I’m toying with the idea of the 12 jackets/12 months thing that is going around. I haven’t decided. 12 jackets is a lot. Not that I couldn’t do it; I love jackets and I have to finish both Paco’s and my Chanel, which would give me two right out of the gate. But I already have a ton of jackets and coats. I’m not sure I want twelve more.
Anyway, I’m tired and rambling. I’ve got all the main pattern pieces cut, and I’ve cut all of the underlining silk organza. I still need to cut the lining, but I hope to do that tomorrow. Several people have asked me about lowering the bust point on this jacket. Here’s an illustration of how I did it. I didn’t need to do a FBA – there’s plenty of room in the design.
The red line is the new cutting line. The original is the faint black line behind it.
Once it’s all cut, it really won’t take long to sew. I probably won’t finish it until after the new year. But I haven’t completely stopped!
I hope you all have a very Merry Christmas if you celebrate it, and a Happy Holiday season regardless. I’ll blog when I can over the next week but I’m not sure how often that will be. I’ll post updates as I can!
Seriously – I have. I’ve been trying to keep up with: work, life, kids, home, marriage, Christmas shopping, and everything else. So guess what hasn’t been getting much attention? My Paco chaqueta. But I have managed to sneak some quality time in with it over the last week, in 15-minute increments. I needed to do some adjusting to the muslin. It fit well in front, but the back had some issues. I don’t have pictures of the original muslin right now. But there were two folds that started beneath the shoulder blades and formed an inverted triangle at the center back. I’ll get DH to take a picture of the first muslin at some point so you can see what I mean.

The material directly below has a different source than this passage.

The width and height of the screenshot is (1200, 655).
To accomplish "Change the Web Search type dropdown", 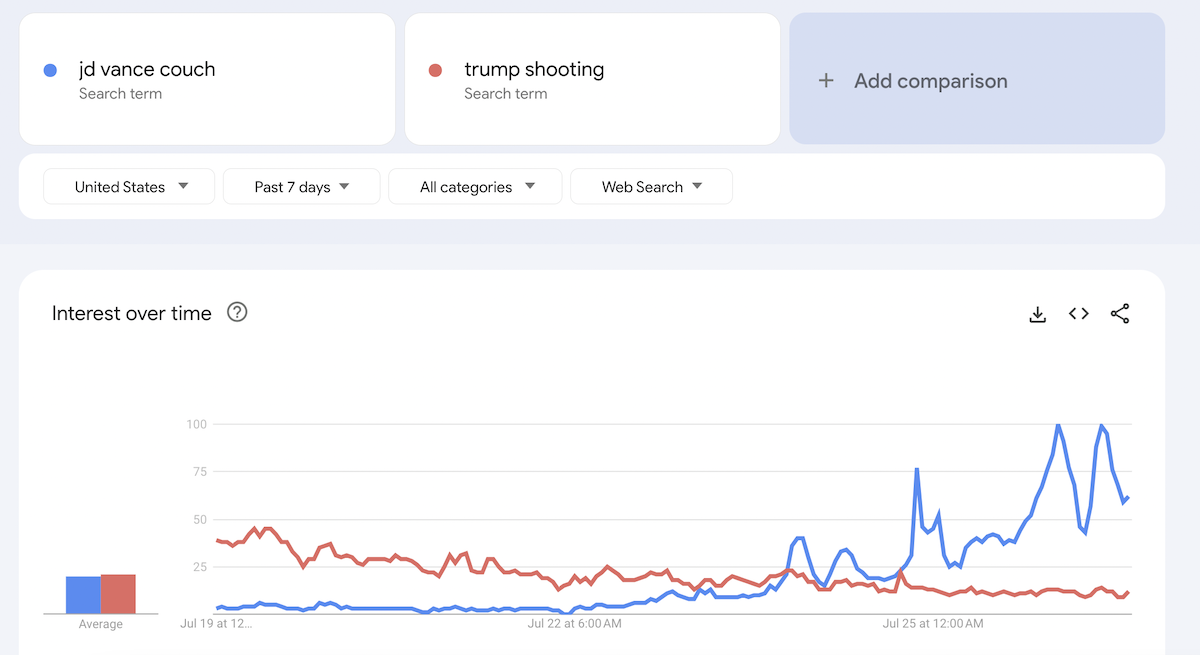I will pos(651,187).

After thinking about the cause, I determined that it’s a slight swayback adjustment. I don’t have the classic swayback/booty, but I do have a bit of an arched back. It shows up in princess line garments that I make, and I think that’s what was showing here. One way to fix it is to add back darts, but that would defeat the beauty of this design. Instead, I adjusted the pattern to remove the excess fabric. To do so I slashed the pattern and overlapped a half inch on either side of the center back at the upper back seamline:
I slashed the lower back piece and overlapped the top seam to match, spreading out at the bottom so it fits over my hips.
This creates the same effect as a dart without interfering with the line of the seam.
I also lowered the bust point in front. It makes the seamline fall in a more flattering place for me. I trued-up the CF and the grainlines before cutting.